Tor.com content by

Billy Todd

Welcome to the Family: An Open Letter to Old and New Fans of The Wheel of Time

“History repeats her tale unconsciously, and goes off into a mystic rhyme; ages are prototypes of other ages, and the winding course of time brings us round to the same spot again.”

—James Burns, The Christian Remembrancer Vol 10, 1845

“If what I get is what they did in Merlin, I’ll be perfectly satisfied.”

—Robert Jordan interview, 1999

Fans of The Wheel of Time are conditioned from its earliest moments to respect the power of prophecy and to analyze the tiniest minutiae of word choice. The story’s characters perceive their foretold Breaking of the World with a mix of fear and hope…and now we fans have mixed feelings about our own coming cataclysm. Long whispered in real-world prophesies, the Wheel of Time TV show will be upon us in a matter of days.

Rational viewers (which I admittedly am not) will anticipate an hour’s entertainment, one episode after the other. But for some of us, this is a moment of transition, a Breaking of what The Wheel of Time is, essentially, and a reforging of what it means to be a WoT fan.
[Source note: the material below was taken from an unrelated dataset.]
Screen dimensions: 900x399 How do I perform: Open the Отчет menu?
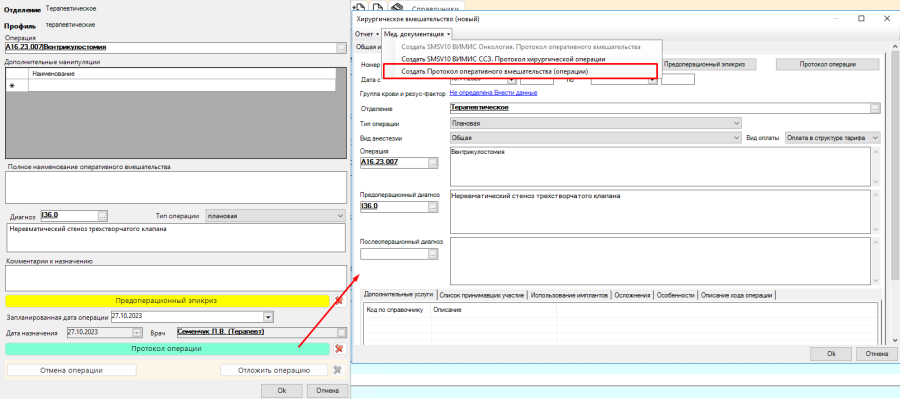367,34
It is as though many of us are at a feast—we existing fans huddled around the table anxious to dig in, while curious but unfamiliar people peek through the windows, waiting for Amazon to let them in. A minority of fans already seated at the table are looking nervously at those people outside, and they are being noisy about them. Why? Their problem is not really the new guests. Their problem is with the feast itself.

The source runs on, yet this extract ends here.